I've since mellowed. I take less risks now.
There are pros and cons to getting as involved with the wrestling business as I once did. I started hosting the Voice of Wrestling radio show when I was 17 years young. I was green and naive, but ballsy. That's a bad combination.
Even with the drama that engulfed my life back then -- all due to my obsession with making a name for myself in the wrestling business -- I honestly have no regrets. Those decisions, experiences, and even the mistakes I made back then helped me learn, and grow as a result. Cliche, sure, but it's the truth.
My experience with Sid Eudy is one I'll never forget.
Before I dive into this thing, let me preface by saying I have spoken to Sid several times since the following occurred. I'd like to think we're past it. But I can't be too sure, honestly.
When all of this took place, I was still going by Chris Chisum (my real name). I've been using Chris Cash (Cash is my middle name) for several years now. I'm not 100% positive Sid even realizes those two people are one and the same.
If he doesn't, and he still hates Chris "Chisum", then this column will likely do me very few favors going forward!
And yet, I'm about to tell it anyway. Let's get started.
I met and began talking to Sid Eudy in 2003. I was in my first (and only) year of college -- I attended the University of Central Arkansas in Conway -- and VOW radio was my life. I didn't fail at college because of partying, girls, or a lack of intellect. I failed because it was the last thing on my mind.

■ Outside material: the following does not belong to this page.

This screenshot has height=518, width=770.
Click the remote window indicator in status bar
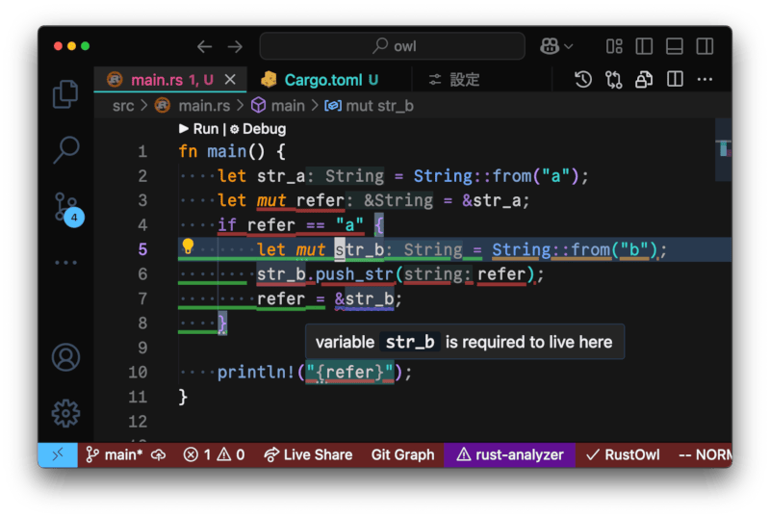coord(57,454)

VOW, its progress, and my hidden, online identity took ALL of my focus and attention.
A simple first interview with Sid for VOW quickly transitioned into a friendly relationship. We began talking regularly.
I was a young mark with a wrestling show, big ideas, and a lot of passion for the business. And I think Sid grew fond of me and respected that passion. It was like he took me under his wing, was going to show me the ways of the world (at least, the world of pro wrestling), and I was a sponge back then ready to soak it all up.
It was a surreal situation, and I was enjoying every minute of it.
He was aware of my age. In fact, he was the only wrestler I told that to at that time. I feared wrestlers wouldn't give me the time of day if I told them I was a teenager.
Shawn Stasiak proved that theory correct, but that's another story for another day.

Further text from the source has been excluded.